In the 2018 election, Sobchak took fourth place, garnering just 1.68 percent of the vote. Putin won 77 percent.

In recent years, she continued to enjoy immunity from punishment, unlike many other Kremlin critics. After all, as many knew, Uncle Volodya was always there to protect her.

Sobchak’s choice — after the invasion

Then came the Russian invasion of Ukraine. Now, Sobchak felt that her Uncle Volodya had forced her to make a choice.

Almost immediately after Feb. 24, when the first Russian forces rolled into Ukraine, Russian society was divided into those who responded with protest, those who remained silent, and those who left the country as quickly and quietly as possible.

Sobchak was among the first group — a small minority who spoke out against the invasion.

It was a powerful public stand, taken by an immensely popular public figure. Sobchak’s Telegram channels began broadcasting news from Ukraine to her millions of followers in Russia. She posted videos of the shelling of Ukrainian cities, speeches by Ukrainian President Volodymyr Zelenskyy and Western leaders accusing Russia of aggression — but at the same time, she shared the points of view of Russian politicians and data from the Russian Ministry of Defense. In other words, her digital output included content that could be read with favor in both state-run Russian and Ukrainian media.

Once again, Sobchak was accused of trying to have it both ways.

Until she didn’t.

What really happened?

The Sobchak criminal case and her escape from Russia is a hot topic not only in Russia but also in Ukraine and among Russian dissidents in other countries.

As a former Russian journalist and political commentator, I have watched political life in Russia for 25 years. I have also seen up close the intertwined relations of the political and media elites — the worlds in which Sobchak lived — and I know many of these people personally.

But whoever was behind the pursuit of Sobchak, one thing is clear to me: This really is a signal to the elites who remain in Russia. While millions of ordinary Russians will always associate Sobchak’s name and career with words like “circus” and “farce,” for the elites her fate can be seen only as a profoundly frightening and dangerous development.
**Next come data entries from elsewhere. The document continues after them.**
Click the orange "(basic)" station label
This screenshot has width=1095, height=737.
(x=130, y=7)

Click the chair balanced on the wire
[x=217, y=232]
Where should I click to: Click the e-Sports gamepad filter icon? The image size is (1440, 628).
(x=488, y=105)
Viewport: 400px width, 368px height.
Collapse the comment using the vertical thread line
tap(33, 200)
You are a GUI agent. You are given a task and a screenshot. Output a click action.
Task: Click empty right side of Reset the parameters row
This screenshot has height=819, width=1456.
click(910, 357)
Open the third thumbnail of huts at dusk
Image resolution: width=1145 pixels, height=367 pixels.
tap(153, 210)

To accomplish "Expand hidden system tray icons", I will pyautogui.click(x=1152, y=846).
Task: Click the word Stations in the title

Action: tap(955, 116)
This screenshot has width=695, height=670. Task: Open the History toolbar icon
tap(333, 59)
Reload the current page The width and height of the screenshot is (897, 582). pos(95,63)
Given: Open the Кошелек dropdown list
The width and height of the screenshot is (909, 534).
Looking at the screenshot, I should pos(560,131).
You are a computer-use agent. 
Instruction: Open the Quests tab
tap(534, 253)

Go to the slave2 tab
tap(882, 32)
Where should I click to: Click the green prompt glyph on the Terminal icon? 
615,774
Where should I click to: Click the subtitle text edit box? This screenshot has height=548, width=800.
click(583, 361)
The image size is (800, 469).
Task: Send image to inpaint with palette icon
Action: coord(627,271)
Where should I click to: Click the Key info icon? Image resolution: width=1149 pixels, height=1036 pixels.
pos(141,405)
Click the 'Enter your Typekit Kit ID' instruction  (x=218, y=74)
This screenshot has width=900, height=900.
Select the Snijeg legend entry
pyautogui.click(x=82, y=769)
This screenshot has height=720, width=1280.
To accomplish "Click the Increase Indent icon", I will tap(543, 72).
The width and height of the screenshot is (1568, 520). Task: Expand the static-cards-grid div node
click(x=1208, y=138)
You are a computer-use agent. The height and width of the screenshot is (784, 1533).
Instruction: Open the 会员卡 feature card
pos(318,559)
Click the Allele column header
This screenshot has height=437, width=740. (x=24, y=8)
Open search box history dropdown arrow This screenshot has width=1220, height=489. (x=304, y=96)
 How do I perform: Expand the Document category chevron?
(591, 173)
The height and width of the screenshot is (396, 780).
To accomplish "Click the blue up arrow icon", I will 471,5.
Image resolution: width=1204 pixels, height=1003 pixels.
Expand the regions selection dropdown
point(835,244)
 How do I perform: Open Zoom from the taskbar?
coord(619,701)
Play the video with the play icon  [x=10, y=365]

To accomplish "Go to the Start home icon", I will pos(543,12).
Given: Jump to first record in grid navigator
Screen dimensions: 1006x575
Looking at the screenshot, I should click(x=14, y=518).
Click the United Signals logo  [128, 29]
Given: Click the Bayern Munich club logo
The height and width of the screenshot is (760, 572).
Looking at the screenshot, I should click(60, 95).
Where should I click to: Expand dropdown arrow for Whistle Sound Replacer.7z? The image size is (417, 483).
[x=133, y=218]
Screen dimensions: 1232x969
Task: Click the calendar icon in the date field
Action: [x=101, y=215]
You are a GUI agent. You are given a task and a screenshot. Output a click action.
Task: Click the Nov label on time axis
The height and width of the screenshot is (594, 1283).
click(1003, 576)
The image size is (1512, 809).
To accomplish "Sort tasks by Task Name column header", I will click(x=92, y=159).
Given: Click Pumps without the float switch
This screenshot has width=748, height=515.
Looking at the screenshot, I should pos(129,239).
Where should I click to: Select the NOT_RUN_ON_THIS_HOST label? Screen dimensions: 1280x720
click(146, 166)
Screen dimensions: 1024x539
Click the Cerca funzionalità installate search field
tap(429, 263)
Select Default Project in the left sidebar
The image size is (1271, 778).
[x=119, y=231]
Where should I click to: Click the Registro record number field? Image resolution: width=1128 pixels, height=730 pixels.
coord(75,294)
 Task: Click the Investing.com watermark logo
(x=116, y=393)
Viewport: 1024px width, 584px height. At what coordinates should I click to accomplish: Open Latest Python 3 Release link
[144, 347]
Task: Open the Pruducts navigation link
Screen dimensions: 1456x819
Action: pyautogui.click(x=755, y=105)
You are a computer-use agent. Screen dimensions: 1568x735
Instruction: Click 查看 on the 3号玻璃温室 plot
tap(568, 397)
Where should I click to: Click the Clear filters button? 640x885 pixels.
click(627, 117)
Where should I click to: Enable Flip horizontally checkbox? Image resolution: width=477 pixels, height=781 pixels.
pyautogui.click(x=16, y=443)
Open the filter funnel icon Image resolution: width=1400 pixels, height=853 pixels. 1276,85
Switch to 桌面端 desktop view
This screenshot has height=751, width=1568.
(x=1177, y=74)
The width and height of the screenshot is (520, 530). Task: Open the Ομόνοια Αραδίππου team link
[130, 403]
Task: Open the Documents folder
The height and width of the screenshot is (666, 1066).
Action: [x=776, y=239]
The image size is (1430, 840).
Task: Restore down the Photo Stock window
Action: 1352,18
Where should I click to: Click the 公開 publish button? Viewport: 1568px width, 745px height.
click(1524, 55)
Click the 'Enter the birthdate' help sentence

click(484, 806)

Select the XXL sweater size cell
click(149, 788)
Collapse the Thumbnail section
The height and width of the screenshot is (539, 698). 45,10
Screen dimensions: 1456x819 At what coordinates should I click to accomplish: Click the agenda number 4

It’s like an artillery shell that has exploded not in Donetsk, in eastern Ukraine, but in their backyards.

At risk are any of the more liberal-minded, Western-leaning Russians — and there are many — who have felt safe in a kind of cocoon of the wealthy and well-connected. There are politicians in this group, along with business leaders, artists and others. Now, any sense of safety in that cocoon is shattered. Even a connection to Putin himself is no longer a shield. Because the other people who have absorbed a lesson from the Sobchak story are the police and the security services — the lesson being that they have a free hand to go after targets they may have long despised but never dared touch. Until now.